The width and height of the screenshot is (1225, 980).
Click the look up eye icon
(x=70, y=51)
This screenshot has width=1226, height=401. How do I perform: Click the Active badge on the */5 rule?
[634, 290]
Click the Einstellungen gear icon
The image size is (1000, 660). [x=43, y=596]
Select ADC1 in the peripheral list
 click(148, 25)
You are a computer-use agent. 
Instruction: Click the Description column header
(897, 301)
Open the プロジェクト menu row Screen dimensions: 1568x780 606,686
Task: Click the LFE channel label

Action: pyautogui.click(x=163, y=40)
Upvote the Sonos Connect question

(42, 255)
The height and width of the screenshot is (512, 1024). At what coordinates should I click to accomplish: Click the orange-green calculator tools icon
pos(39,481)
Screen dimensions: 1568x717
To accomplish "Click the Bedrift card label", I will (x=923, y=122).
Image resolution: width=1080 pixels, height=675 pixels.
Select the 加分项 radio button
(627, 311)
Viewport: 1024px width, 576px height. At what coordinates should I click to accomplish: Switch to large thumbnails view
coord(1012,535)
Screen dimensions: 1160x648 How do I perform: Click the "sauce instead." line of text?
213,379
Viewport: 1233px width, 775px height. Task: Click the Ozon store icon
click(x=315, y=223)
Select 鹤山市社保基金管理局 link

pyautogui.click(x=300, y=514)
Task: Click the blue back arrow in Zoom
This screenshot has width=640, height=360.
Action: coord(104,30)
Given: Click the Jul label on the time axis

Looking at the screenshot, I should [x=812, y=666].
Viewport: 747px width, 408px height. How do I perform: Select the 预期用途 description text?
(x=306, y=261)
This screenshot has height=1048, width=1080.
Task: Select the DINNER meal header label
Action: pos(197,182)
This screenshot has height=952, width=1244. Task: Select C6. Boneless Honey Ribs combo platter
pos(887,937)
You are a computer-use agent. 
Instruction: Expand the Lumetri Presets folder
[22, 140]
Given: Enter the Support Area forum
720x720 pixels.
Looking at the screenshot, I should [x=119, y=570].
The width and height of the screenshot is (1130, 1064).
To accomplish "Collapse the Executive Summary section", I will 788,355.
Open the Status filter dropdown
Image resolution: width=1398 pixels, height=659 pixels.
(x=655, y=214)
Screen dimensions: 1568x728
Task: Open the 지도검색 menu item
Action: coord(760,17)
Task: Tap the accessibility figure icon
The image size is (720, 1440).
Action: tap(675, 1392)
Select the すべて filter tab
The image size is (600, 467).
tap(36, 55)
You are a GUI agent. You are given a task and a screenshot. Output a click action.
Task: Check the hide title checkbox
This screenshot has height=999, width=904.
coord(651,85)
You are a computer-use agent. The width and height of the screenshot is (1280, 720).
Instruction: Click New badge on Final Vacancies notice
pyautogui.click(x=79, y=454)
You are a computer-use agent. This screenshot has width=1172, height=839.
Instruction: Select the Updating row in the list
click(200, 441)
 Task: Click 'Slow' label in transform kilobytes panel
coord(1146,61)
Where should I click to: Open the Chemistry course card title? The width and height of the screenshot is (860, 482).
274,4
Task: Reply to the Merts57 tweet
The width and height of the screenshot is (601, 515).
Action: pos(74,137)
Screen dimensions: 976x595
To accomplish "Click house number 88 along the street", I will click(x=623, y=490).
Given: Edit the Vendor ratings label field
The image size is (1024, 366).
--
What is being asked
Lines containing the word "agent": how many are there in the data above? Reply with only that number.

Response to this exercise
5